Two exhibits featuring Pop art, which has presented a challenge to traditions of fine art by including imagery from popular culture, are running separately in Hanoi, with one of them showcasing works by an Italian artist.
An art exhibit, “Transcendent”, launched by Italian artist Giuseppe Strano Spitu and his two Vietnamese counterparts, Bang Si Truc and Vu Pham Truong Minh, kicked off yesterday at 18 Le Phung Hieu, Hoan Kiem district.
Their exhibited artworks tend to land spectators in a carefree state and lead them to triumph over their turbulent psychological crises.
“The special lighting effects of my works create a special feeling of co-existence of elegance and materials,” Spitu shared.
Meanwhile, Minh, the youngest of the threesome, chooses to share his ideas and feelings with viewers most directly and quickly through Pop art, in which material is sometimes visually removed from its known context, isolated, and/or combined with unrelated material.
The exhibit is part of the “2014 Italy – Vietnam” program, which is launched by the Italian Embassy to Vietnam and runs until May 2.
In the same vein, 21 Pop-art works by local artist Nguyen Trong Minh are also being exhibited at the Vietnam Fine Arts Museum, 66 Nguyen Thai Hoc, Ba Dinh district.
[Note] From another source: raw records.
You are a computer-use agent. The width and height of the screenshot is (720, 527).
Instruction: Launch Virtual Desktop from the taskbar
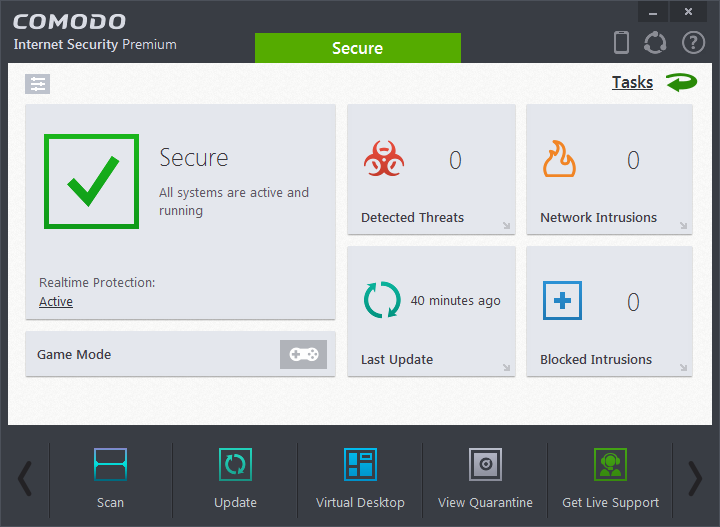pyautogui.click(x=360, y=465)
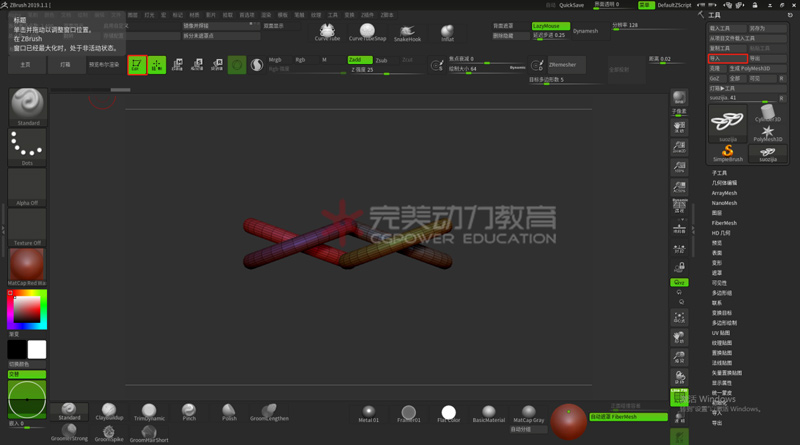
Task: Click the QuickSave button
Action: [x=571, y=5]
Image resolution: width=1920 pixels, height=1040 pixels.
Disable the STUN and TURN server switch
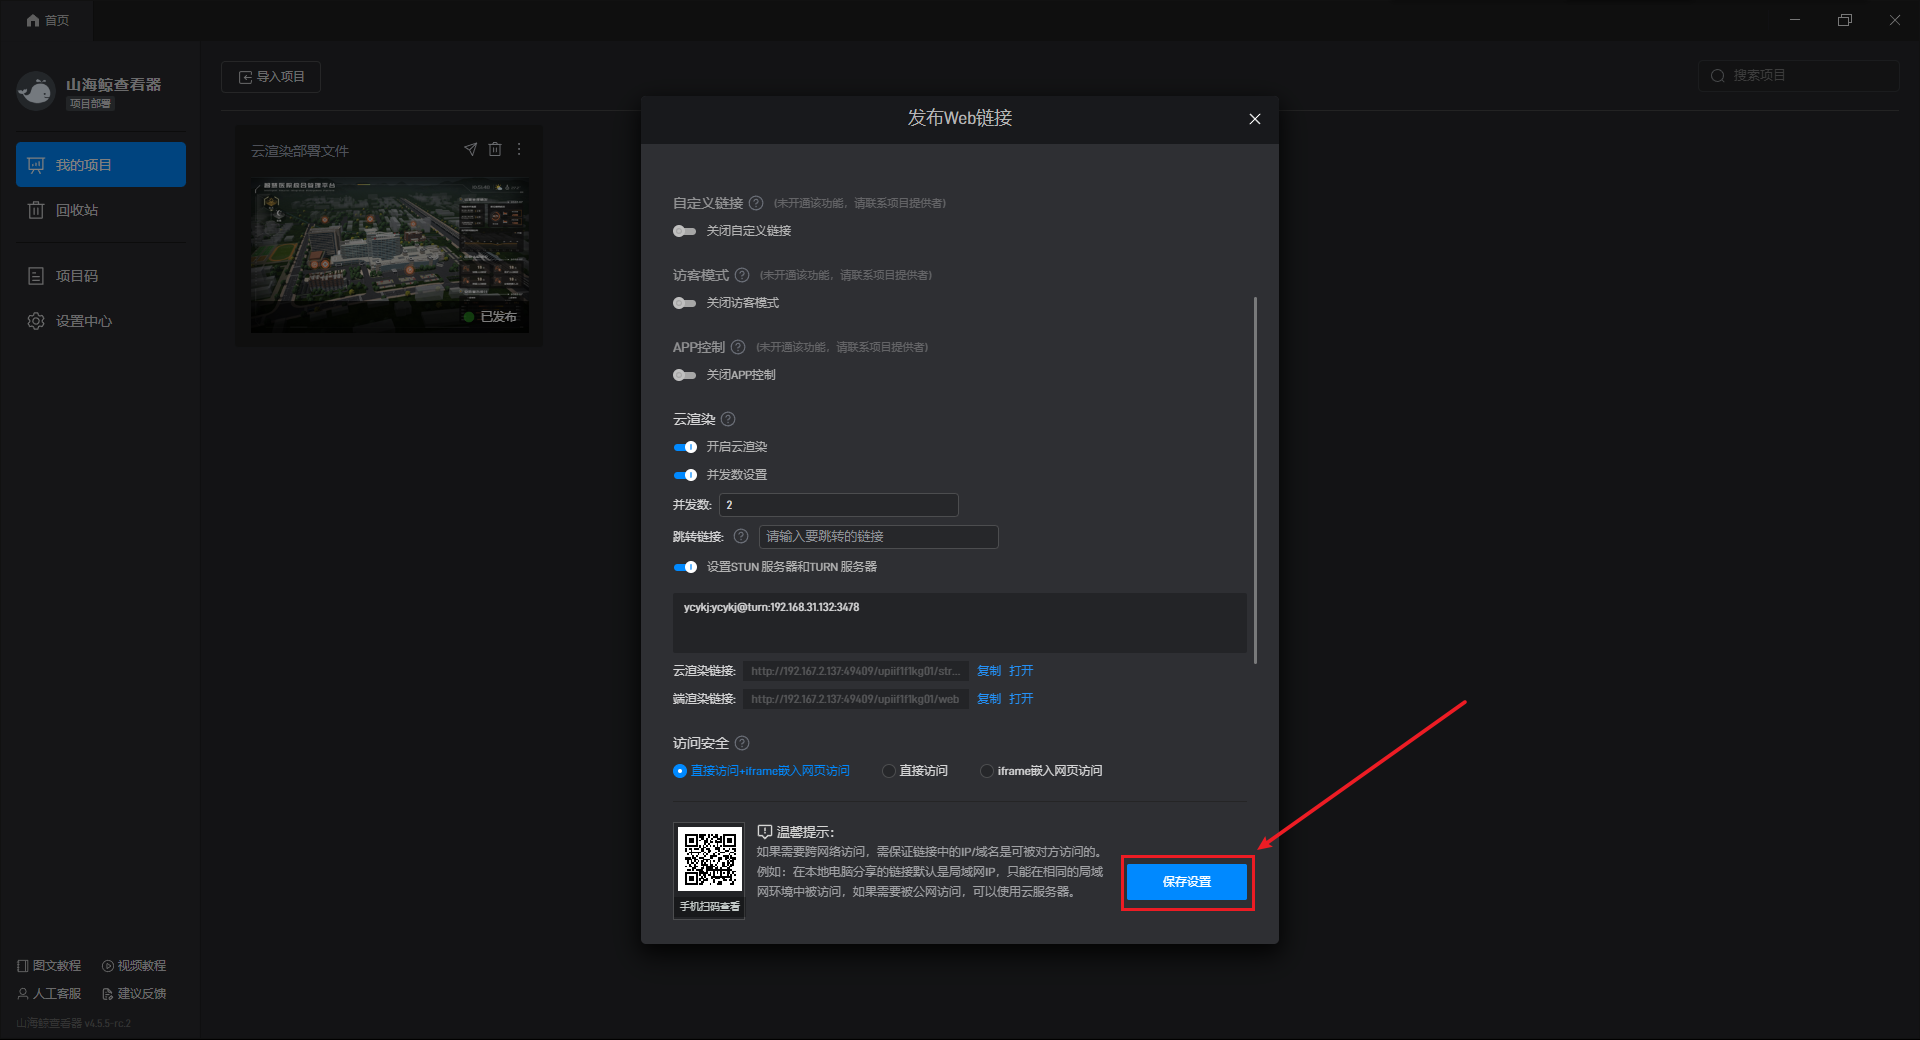pyautogui.click(x=685, y=567)
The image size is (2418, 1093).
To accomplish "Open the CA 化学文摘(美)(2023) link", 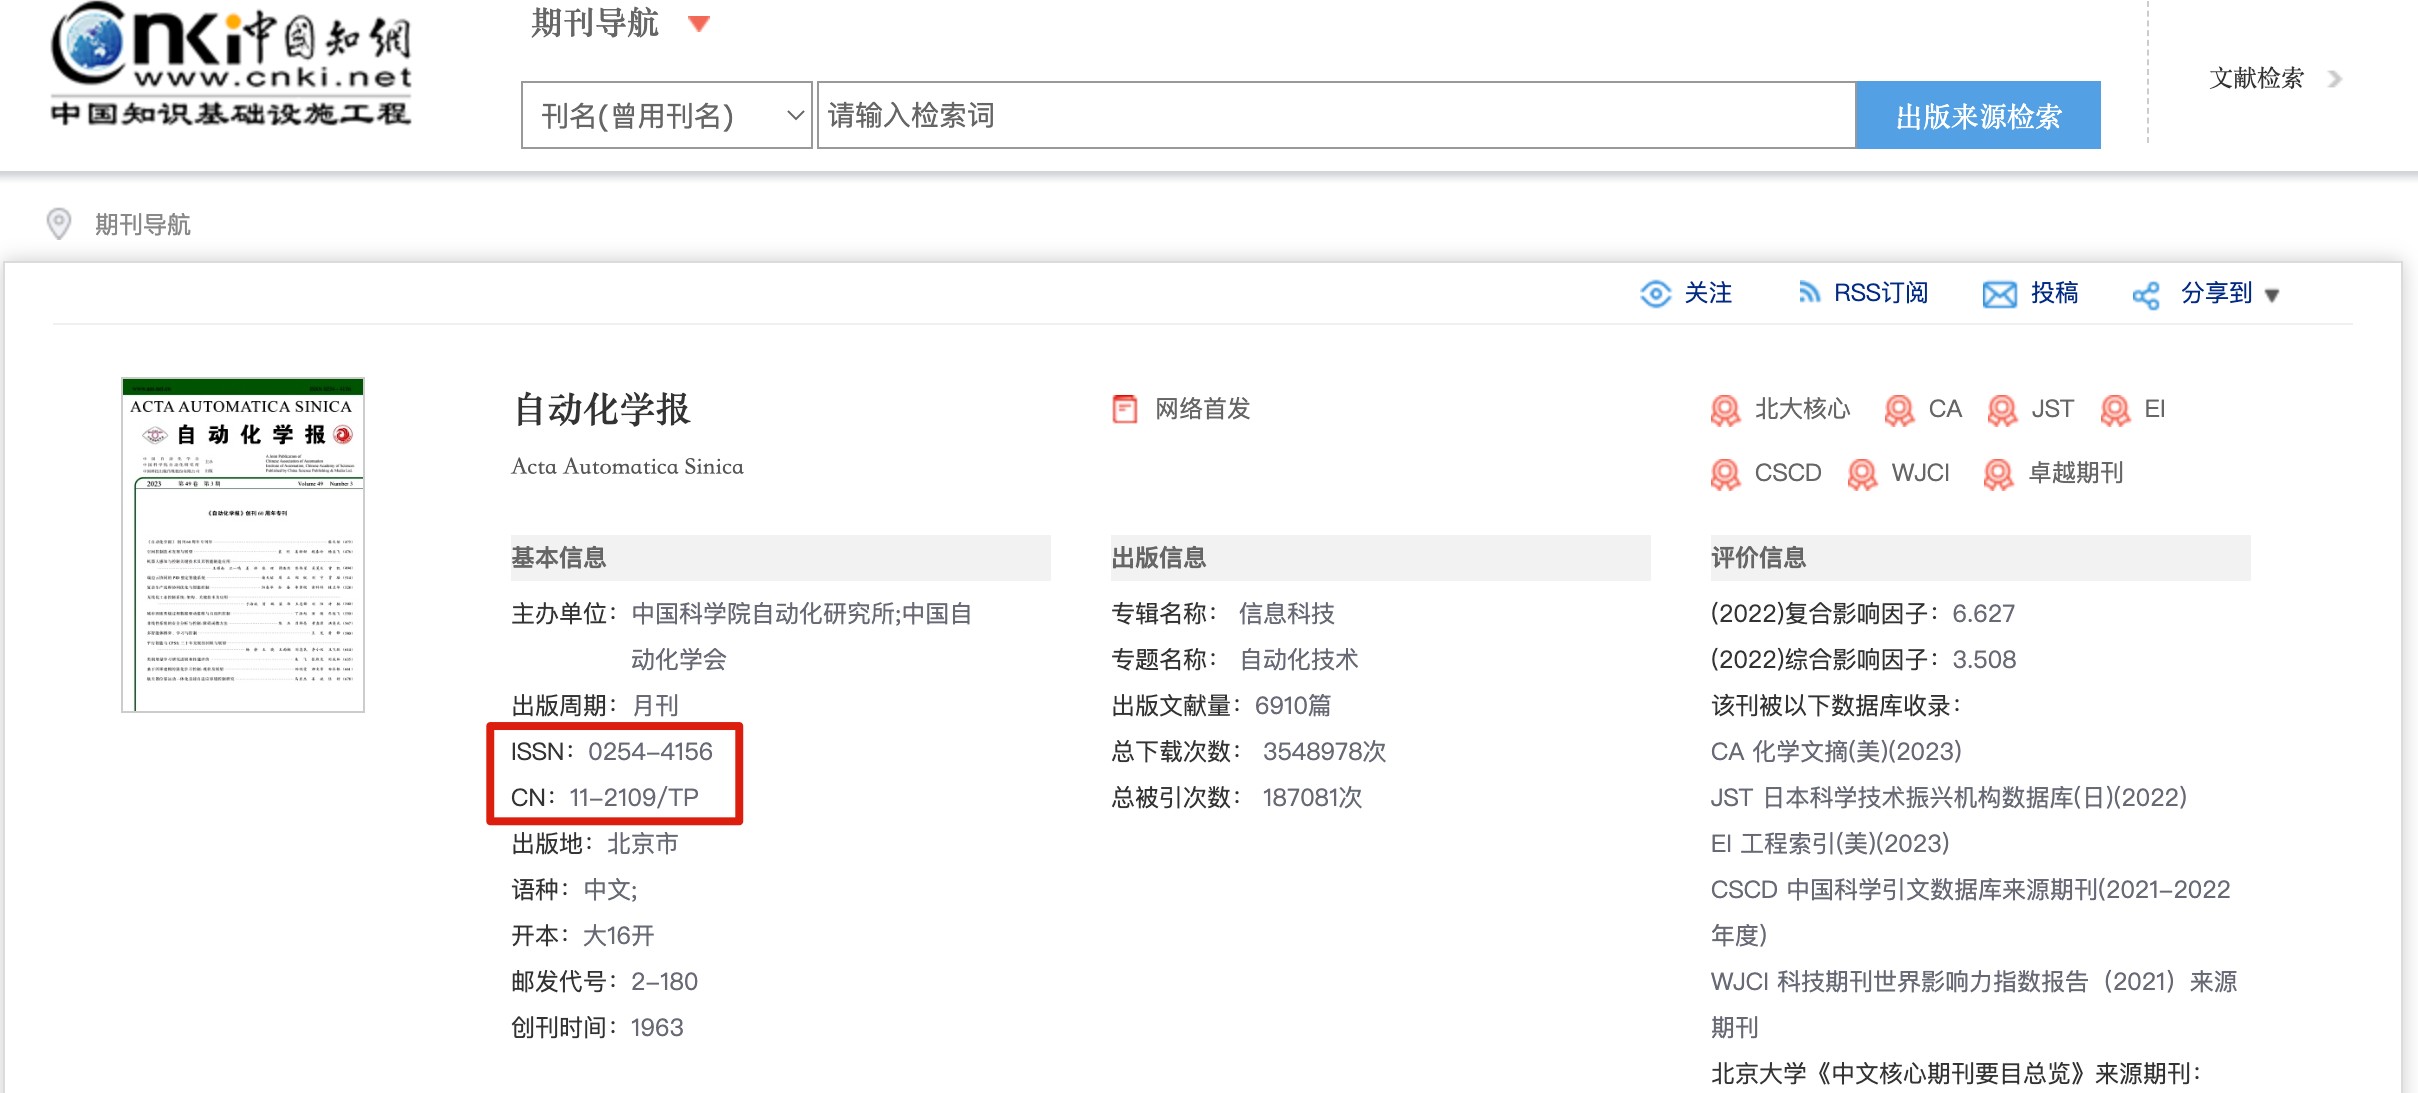I will click(1835, 751).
The artist adopts realism, combined with the mechanical means of reproduction or rendering techniques, which is typical of Pop art, to create his contemplative works.
The exhibit, “At the end of the queue”, runs until Apr 23.
Pop art is an art movement which emerged in Britain in the mid-1950s and in the US in the late 1950s.
Pop art employs aspects of mass culture, including advertising, comic books and mundane cultural objects as opposed to the elitist culture in art, most often through the use of irony.